A 2-player board game using a standard deck of playing cards

The Red Ants and Black Ants are at war! Each side marches from their respective anthills, ready to do battle. The mission: capture the opposing Queen! Army Ants is a simple game with a good level of strategy. Setup is easy and play is fast, with most games lasting about 15 minutes.


You need a standard deck of playing cards. Remove all the Tens, Jacks and Kings, as well as one red Queen and one black Queen. Then separate the remaining cards into a red pile of Hearts and Diamonds (now known as the Red Army) and a black pile of Spades and Clubs (the Black Army). Each player takes one pile. The numbered cards represent groups of army ants, one ant per spot. The Queen represents the leader of each army. Card suits have no relevance in the game; only their numbers and colors.


Each player shuffles their respective deck and deals their cards face-up in the pattern indicated in the image to the right. The dashed line represents the center of the table.

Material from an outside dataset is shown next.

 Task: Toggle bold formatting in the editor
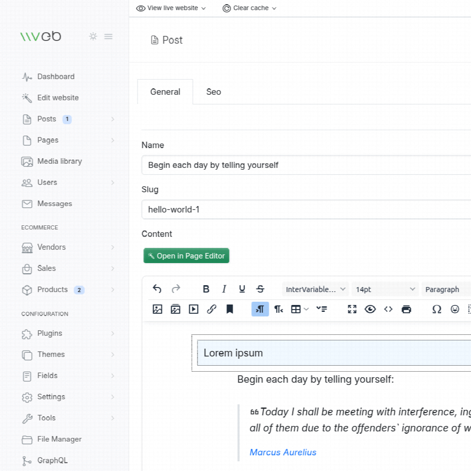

Each player places their first card face-up on the “1” position, the second on the “2” position, and so forth until all 19 cards are dealt.

Players can decide to lay their cards in “portrait” or “landscape” orientation – whatever works for the players or the table space. For the purpose of these rules the cards will be displayed in “portrait” orientation.

Note the empty space in the center of the last row of each side.

The aggressive Red Ants take the first turn.


Before the battle begins, the players spend the first five turns of the game rallying their troops, alternately shifting their armies to better position their side for battle. Starting with the Red player, each player may take one March!, Move Out! or Swap! command (see below), alternating turns between each player. Once the players have each taken five turns, the Battle begins as indicated below. Note that no player may move cards into enemy territory during this time (no crossing the dotted line in the setup image above), and no player may perform an Attack! command (see below).

The Queen’s Favor
If your Queen is dealt into the first row (positions 1 through 5) of your army, you may skip your entire Rally Troops phase and simply move your Queen to the empty space in your back row. You may not perform any other actions, and your opponent performs their remaining Rally turns at once. The Queen’s Favor is optional – you may still choose the five Rally turns even if your Queen is dealt into the front row.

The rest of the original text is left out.